Новицкий потерянно промолчал. А затем вспомнил, о чем еще хотел спросить.

— Скажите, а почему неформалы уходят не все? И музыканты? Кое-кто ведь остается.

— А кто именно остается, вы не задумывались?

— Задумывался, — признался полковник. — И даже допрашивал некоторых оставшихся. У меня возникло ощущение, что эти люди… з-э-э… как вам сказать?..

— А ничего не надо говорить, и так все ясно, — усмехнулся Лазарев. — Но все же озвучу, чтобы не было недомолвок. Оставшиеся — это люди с мелкой душонкой, способные на подлость ради выгоды или вообще ради любви к «искусству». Среди нас такие тоже попадаются, к сожалению. Понимаете, тот, кто не придает значения чужой боли, никогда не сможет уйти. Причем, хочу уточнить — именно уйти. Никто и никого не уводит, мы просто дали тем, кто способен увидеть нечто большее, чем остальные, шанс. Это как бы… — он ненадолго замялся. — Это как бы некий фильтр, не пропускающий сквозь себя равнодушных, эгоистов и прочих.

— Но сколько я знал хороших людей, помогающих друг другу, но далеких от ваших заскоков, — во взгляде Новицкого сквозило недоверие. — Самых обычных людей, часто необразованных, но при этом — добрых. Так что не сходится, извините.

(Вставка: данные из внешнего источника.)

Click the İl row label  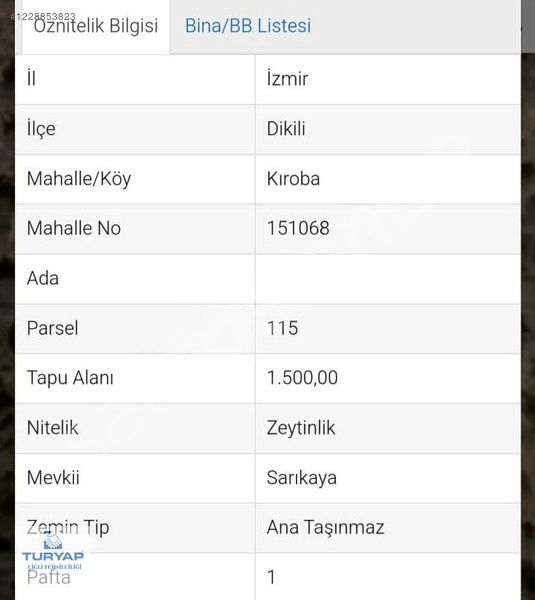tap(31, 79)
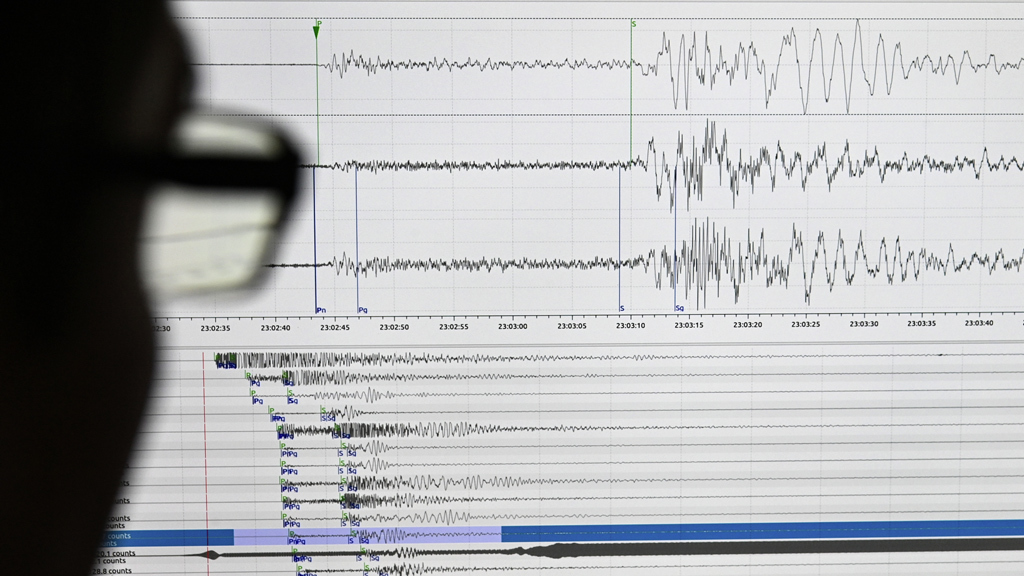
Task: Click the blue S phase label beside Sg
Action: 621,309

— Попробую объяснить. Дело в том, что люди, живущие только реалиями окружающего их мира и не способные заглянуть за грань, пусть они даже добрые, все равно ограничены. И они просто не смогут уйти, ведь по их мнению окружающее — единственная реальность. Все остальное для них просто не существует. А чтобы заглянуть, нужно всего лишь понять ту истину, о которой я вам говорил, которую пытались донести до людей еще пророки и мессии, не говоря уже о нас. Правда, понять необходимо не умом, а сердцем, душой.

— Хорошо, пусть так, — набычился полковник. — Но ведь они никого не предавали, никому не делали зла. Они просто честно жили.

— А этого уже недостаточно. — Взгляд Лазарева полыхнул золотым светом. — Раньше хватало, сейчас нет. Пришло время того, что кое-кто называет Переходом. Человечество или поднимется на иной уровень, или уйдет в небытие. Сколько многие из уже ушедших пытались объяснить людям, что у них не осталось времени просто жить! Сколько на эту тему написано книг, песен, даже снято фильмов. Мало кто прислушался. Что ж, это их выбор. У них есть на этот выбор право. Так почему же они не хотят отвечать за свой выбор?! Мы за свой отвечаем! Или еще ответим.

— Значит, плохо пытались донести! — отрезал Новицкий.

— А может, вы просто не слушали? — склонил голову набок гляциолог. — Ведь у вас было столько более важных сиюминутных забот! Знаете, мне эта ситуация напоминает вот какую. Представьте, что вы знаете о скором нападении врага, пытаетесь предупредить, криком кричите, но вас никто не слушает, люди заняты своим хозяйством, огородиками и никто не хочет верить, что все это может измениться. И вот враг приходит. После этого те же, кто не желал вас услышать, обвиняют вас в том, что вы не объяснили им, не заставили их принять меры для обороны. Вам это ничего не напоминает?

— Напоминает… — сквозь зубы признал полковник. — Может, и так, — он яростно потер седые виски. — Но что же делать?!. Мне, например?! Я присягу давал защищать, а защитить не могу…

— Только вы сами сможете решить, что должны делать, — негромко ответил Лазарев. — Мы же делаем все, что можем, даже куда больше, чем можем. Скажи мне кто-нибудь месяц назад, как повернется моя судьба, я бы только пальцем у виска покрутил. А вот пришлось брать на себя страшную ответственность, тащить на себе неподъемное дело. И буду тащить, пока жив. То же и вам предстоит.

— Предстоит… — резко насторожился Новицкий. — Что вы имеете в виду?..

Гляциолог не ответил, улыбнулся, почему-то пристально посмотрел полковнику прямо в глаза, немного помолчал и произнес:

— Мы еще встретимся, воин! Но не здесь.

С этими словами он встал, превратился в двухмерную тень и исчез, оставив Новицкого допивать коньяк в одиночестве.